На пальце капитана сверкнул перстень с аметистом. Он сунул руку за лацкан мундира и вытащил небольшую плоскую серебряную коробочку. Открыв крышку, он вынул из портсигара сигаретку.
— Не возражаете, мисс Вильдроп?
Ката покачала головой.
— Правда, красивая вещица? Хотите взглянуть?
Капитан протянул ей портсигар. Ката с волнением взяла его, пробежалась кончиками пальцев по резной крышке, потрогала замочек. На обратной стороне портсигара были выгравированы написанные бисерным почерком строки:
Прими в подарок, милый друг,
Вещицу памятную эту.
Когда закуришь сигарету,
Ты обо мне припомнишь вдруг.
Тут крылся какой-то намек.
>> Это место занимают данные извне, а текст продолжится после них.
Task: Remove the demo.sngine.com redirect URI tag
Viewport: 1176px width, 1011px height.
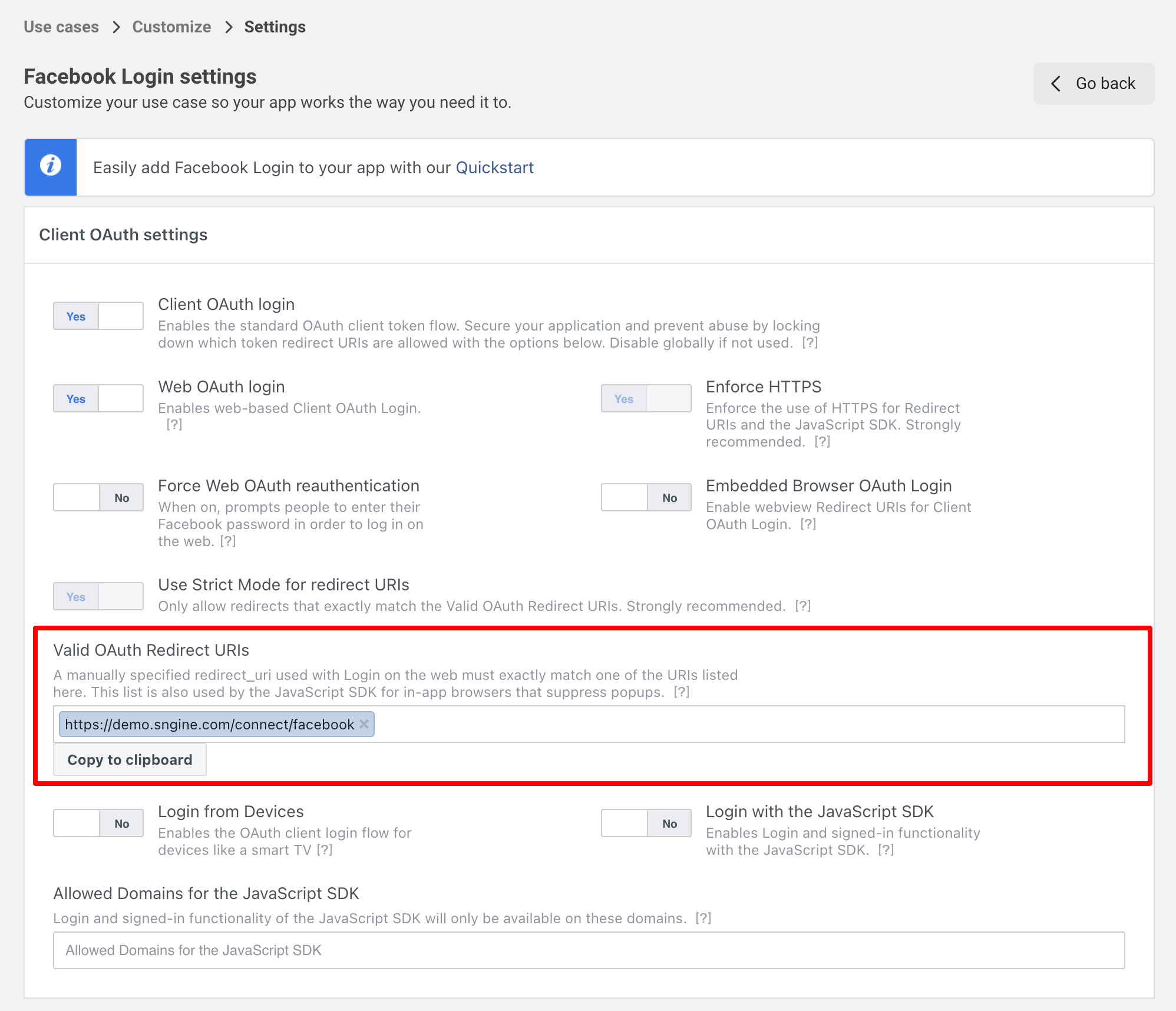Action: (x=364, y=724)
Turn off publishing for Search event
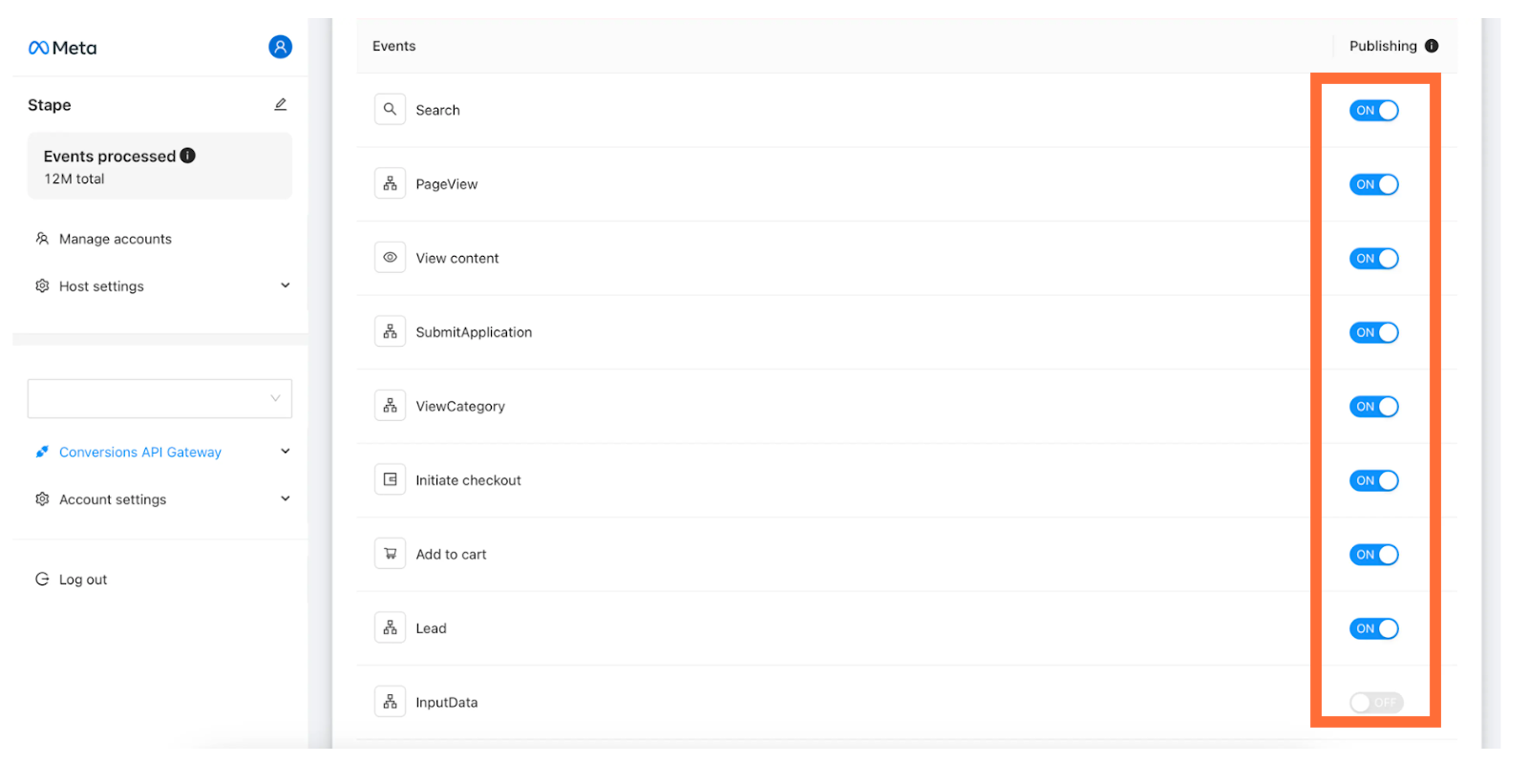 point(1373,111)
Ката не поняла какой, но на всякий случай понимающе улыбнулась. Она взрослела на глазах, и это пугало ее. Неужели это и есть приближение совершеннолетия?
В воздухе заклубился серо-голубой дымок.
— Ах, мисс Вильдроп, я понимаю, о чем вы думаете.
Но на самом деле капитан этого не понимал.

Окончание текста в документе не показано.